Implemented according to the ISA spec. Validated with silion. In
particular the sign extend is important for the signed variants and the
unsigned variants seem to overflow lanes (hence why there is no mask()
in the unsigned varints.
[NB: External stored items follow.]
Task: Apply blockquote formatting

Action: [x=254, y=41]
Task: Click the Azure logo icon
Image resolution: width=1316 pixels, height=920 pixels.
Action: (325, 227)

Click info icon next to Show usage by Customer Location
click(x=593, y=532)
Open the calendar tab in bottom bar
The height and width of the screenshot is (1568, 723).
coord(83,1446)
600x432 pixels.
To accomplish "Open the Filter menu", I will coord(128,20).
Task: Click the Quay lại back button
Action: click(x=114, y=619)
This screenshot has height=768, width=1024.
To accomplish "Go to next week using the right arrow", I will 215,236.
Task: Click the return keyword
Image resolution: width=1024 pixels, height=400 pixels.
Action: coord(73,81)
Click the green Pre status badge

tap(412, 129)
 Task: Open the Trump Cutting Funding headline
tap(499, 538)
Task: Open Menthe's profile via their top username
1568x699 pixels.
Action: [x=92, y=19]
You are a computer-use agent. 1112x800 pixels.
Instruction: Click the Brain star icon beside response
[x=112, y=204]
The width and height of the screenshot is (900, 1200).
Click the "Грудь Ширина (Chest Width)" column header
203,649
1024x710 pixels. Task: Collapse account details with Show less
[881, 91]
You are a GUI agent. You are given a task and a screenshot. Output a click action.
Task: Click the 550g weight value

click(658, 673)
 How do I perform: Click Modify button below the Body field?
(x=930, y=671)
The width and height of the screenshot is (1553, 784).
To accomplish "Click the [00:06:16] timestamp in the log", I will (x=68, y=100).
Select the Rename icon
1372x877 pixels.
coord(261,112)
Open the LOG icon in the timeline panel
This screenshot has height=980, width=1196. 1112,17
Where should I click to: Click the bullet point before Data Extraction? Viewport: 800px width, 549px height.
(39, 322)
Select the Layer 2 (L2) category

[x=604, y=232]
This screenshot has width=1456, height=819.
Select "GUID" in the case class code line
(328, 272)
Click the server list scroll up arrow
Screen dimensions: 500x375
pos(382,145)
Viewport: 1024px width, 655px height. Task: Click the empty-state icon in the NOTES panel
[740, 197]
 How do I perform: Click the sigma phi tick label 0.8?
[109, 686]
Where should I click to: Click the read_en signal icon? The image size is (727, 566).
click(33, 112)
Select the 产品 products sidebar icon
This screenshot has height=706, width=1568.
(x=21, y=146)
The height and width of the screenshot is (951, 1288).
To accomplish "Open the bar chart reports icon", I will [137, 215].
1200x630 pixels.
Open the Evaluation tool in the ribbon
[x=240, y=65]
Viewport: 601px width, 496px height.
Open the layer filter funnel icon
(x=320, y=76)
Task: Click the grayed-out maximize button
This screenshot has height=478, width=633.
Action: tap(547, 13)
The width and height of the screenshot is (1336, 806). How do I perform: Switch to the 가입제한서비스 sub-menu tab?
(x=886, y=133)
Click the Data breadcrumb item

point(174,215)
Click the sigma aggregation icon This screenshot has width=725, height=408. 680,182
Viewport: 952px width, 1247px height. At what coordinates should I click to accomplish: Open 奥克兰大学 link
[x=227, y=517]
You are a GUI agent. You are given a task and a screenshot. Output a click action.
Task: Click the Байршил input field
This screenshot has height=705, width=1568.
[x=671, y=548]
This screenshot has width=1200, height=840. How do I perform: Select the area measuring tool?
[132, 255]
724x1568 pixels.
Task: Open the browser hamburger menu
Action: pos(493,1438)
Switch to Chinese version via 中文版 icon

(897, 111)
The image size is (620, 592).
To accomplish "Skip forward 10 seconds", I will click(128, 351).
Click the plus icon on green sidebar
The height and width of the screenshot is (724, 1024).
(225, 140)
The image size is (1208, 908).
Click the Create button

FP16 -> FP32 continues using ARM's fplib.

Tested vs. an MI210. Clamp has not been verified.

Change-Id: Ifc09aecbc1ef2c92a5524a43ca529983018a6d59
---
 src/arch/amdgpu/vega/decoder.cc            |  72 ++++-
 src/arch/amdgpu/vega/gpu_decoder.hh        |   9 +
 src/arch/amdgpu/vega/insts/op_encodings.hh |  50 ++++
 src/arch/amdgpu/vega/insts/vop3p.cc        | 333 +++++++++++++++++++++
 src/arch/amdgpu/vega/insts/vop3p.hh        | 125 ++++++++
 5 files changed, 580 insertions(+), 9 deletions(-)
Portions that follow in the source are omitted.